§ **Problem requirements**
In your reply, reproduce the lines from the first one below to the line containing "You are a computer-use agent. The image size is (831, 512).", inclusive, exactly as they stand.

BEGIN Provided data

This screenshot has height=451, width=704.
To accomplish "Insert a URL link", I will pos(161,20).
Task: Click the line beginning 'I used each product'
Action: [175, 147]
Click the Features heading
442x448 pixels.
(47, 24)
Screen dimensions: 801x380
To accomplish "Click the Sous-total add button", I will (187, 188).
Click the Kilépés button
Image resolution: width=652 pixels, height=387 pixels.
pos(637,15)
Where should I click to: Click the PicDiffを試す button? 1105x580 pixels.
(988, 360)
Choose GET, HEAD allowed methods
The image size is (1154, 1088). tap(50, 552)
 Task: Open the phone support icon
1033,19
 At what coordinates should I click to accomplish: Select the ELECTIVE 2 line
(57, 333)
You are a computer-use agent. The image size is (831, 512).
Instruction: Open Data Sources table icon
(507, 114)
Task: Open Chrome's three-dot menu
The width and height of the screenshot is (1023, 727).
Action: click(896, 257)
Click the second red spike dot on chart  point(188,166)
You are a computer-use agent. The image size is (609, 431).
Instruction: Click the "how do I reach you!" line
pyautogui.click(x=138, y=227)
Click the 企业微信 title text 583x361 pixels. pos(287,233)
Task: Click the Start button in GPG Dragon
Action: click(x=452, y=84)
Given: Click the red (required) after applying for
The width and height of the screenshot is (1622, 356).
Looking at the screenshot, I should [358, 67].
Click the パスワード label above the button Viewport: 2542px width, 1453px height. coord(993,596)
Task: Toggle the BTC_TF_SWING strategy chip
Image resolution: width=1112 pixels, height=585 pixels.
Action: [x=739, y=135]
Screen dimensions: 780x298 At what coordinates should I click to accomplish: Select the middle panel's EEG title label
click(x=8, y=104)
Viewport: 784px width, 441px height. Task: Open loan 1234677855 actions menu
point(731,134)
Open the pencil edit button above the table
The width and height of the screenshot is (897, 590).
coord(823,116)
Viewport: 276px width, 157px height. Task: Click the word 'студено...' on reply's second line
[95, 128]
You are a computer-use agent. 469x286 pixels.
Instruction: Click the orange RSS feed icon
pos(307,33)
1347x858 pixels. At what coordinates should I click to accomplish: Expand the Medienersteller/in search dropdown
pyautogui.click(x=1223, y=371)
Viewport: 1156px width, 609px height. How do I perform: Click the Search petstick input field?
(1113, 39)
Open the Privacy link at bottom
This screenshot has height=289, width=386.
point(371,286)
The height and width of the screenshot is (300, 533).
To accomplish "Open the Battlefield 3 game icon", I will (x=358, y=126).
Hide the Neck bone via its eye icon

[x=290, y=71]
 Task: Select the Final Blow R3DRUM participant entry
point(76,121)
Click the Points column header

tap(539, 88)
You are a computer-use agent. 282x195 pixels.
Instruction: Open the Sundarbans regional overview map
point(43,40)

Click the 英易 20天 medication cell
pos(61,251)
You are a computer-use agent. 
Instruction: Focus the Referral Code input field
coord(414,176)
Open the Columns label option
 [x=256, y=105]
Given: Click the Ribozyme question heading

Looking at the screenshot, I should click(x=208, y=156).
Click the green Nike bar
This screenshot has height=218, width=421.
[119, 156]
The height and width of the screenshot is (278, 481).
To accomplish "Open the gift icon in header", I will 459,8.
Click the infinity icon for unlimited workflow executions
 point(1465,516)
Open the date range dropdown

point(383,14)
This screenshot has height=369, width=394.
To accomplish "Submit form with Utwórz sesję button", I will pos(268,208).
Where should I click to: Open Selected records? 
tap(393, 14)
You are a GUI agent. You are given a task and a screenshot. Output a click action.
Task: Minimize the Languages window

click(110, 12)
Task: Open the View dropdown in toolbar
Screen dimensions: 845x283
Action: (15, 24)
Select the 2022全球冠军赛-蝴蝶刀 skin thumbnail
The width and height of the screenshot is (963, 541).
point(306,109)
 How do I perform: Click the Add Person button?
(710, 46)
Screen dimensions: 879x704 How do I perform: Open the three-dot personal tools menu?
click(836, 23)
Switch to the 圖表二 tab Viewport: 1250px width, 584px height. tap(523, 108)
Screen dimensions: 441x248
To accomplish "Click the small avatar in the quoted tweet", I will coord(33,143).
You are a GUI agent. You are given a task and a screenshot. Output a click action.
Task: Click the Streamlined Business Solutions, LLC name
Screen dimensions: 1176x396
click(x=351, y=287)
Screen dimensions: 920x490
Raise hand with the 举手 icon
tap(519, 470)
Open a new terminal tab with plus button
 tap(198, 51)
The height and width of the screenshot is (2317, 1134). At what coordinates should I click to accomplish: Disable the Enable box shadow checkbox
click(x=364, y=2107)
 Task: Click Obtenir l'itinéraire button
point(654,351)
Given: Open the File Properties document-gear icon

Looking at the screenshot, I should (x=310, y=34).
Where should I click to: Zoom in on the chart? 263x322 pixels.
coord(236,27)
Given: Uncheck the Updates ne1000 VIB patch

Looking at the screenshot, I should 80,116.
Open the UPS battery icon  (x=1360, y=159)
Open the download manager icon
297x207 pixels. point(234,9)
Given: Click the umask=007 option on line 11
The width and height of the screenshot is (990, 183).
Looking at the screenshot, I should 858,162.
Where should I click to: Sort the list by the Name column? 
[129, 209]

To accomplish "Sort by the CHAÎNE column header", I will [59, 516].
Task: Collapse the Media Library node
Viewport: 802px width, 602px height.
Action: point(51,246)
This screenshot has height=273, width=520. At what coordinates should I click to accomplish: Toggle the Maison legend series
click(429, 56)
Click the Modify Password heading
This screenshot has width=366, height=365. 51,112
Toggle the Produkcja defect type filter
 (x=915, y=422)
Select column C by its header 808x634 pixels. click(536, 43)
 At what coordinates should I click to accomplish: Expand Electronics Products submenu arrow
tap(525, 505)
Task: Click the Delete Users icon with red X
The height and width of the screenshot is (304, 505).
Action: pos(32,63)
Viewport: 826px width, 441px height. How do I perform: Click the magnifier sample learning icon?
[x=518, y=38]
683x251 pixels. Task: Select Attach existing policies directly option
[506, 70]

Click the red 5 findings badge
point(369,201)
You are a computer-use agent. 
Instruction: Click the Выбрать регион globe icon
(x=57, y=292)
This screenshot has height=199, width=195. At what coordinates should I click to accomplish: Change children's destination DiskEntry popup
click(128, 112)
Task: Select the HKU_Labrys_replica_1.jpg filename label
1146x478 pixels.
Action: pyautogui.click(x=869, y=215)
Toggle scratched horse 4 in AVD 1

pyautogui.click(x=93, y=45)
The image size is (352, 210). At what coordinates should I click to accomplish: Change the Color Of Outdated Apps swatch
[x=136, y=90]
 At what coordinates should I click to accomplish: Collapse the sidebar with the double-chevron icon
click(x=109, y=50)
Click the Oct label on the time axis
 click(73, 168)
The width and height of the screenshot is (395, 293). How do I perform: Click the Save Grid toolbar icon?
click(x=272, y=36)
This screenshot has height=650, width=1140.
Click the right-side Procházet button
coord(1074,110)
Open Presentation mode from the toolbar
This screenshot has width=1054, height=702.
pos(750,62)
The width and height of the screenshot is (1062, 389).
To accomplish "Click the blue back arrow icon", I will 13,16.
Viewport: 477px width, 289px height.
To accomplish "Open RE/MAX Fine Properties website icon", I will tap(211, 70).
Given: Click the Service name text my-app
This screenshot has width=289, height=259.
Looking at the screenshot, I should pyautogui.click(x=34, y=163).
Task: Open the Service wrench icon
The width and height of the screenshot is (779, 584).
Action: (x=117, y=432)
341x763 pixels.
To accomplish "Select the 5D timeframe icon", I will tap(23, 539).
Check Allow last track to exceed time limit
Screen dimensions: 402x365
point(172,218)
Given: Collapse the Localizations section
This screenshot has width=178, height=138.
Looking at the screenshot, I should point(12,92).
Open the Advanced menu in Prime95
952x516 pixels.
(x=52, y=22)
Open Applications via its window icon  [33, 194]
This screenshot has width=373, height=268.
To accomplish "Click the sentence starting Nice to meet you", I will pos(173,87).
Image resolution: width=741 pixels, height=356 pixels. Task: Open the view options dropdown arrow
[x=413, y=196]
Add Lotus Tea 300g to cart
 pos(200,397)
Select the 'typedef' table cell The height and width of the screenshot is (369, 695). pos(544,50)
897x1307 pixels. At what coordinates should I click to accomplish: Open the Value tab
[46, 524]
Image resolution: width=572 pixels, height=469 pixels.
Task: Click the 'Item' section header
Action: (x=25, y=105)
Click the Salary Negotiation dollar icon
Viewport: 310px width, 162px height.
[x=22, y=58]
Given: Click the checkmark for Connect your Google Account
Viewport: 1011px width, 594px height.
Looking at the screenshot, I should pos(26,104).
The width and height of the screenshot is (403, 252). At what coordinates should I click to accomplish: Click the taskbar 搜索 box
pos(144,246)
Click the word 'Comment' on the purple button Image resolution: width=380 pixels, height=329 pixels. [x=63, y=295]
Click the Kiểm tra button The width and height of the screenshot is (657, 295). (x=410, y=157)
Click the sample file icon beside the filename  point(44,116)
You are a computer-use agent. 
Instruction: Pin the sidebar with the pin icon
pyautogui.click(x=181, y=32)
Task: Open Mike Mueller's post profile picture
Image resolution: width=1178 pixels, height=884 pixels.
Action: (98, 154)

END Provided data

§ **Answer to the exercise**
This screenshot has height=451, width=704.
To accomplish "Insert a URL link", I will pos(161,20).
Task: Click the line beginning 'I used each product'
Action: [175, 147]
Click the Features heading
442x448 pixels.
(47, 24)
Screen dimensions: 801x380
To accomplish "Click the Sous-total add button", I will (187, 188).
Click the Kilépés button
Image resolution: width=652 pixels, height=387 pixels.
pos(637,15)
Where should I click to: Click the PicDiffを試す button? 1105x580 pixels.
(988, 360)
Choose GET, HEAD allowed methods
The image size is (1154, 1088). tap(50, 552)
 Task: Open the phone support icon
1033,19
 At what coordinates should I click to accomplish: Select the ELECTIVE 2 line
(57, 333)
You are a computer-use agent. The image size is (831, 512).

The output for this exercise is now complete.